County GOP Group Can't Access Their Financial Data Due To COVID Death
When Gregg Prentice died on Saturday, he took with him the secret that converted Quickbook data into something usable by the FEC. Now the Hillsborough County GOP will have to enter it all by hand.
Gregg Prentice, a software developer by trade, was in charge of the Hillsborough County (FL) Republicans' financial records. Only one problem: when he died from COVID on the weekend, no one else knew how to use his software. That's a problem for the GOP group when the FEC deadline for submitting their data is September 20.
Source: Florida Bulldog
The Hillsborough County Republican Executive Committee has a problem.
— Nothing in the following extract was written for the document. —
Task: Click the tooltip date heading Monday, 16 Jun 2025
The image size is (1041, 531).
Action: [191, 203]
On Tuesday, it informed the Federal Elections Commission that it may be late with its required monthly financial filing because its member responsible for submitting reports electronically died suddenly on Saturday of COVID-19.
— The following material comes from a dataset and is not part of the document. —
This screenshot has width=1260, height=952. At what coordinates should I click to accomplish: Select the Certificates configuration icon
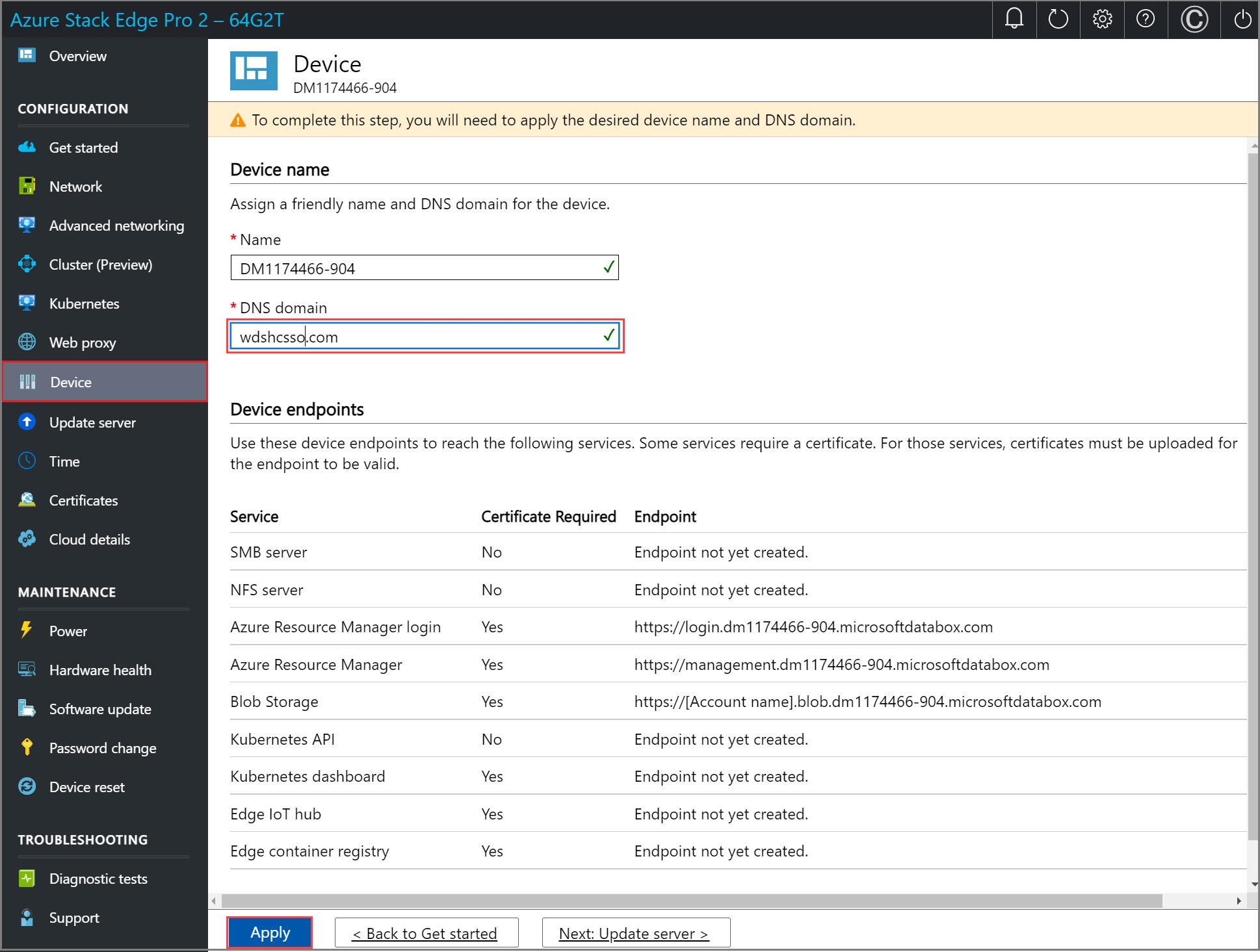tap(27, 500)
The late Gregg Prentice developed software that converted the committee’s QuickBooks data into information usable by the FEC. But “Gregg did not share the software and instructions with our officers,” the committee explained in its special filing with the FEC.
“We will have to enter the August data manually, and according to the information we have received from our FEC analyst, Scott Bennett, we may likely have to re-enter the data from our first 7 months of 2021. We will be struggling to get all of this entered in the proper format by our deadline on September 20, but we will try to do so with our best effort,” the filing says.
A key member of the Hillsborough County Republican Party died of COVID on Saturday and now the party lost access to its campaign finance software.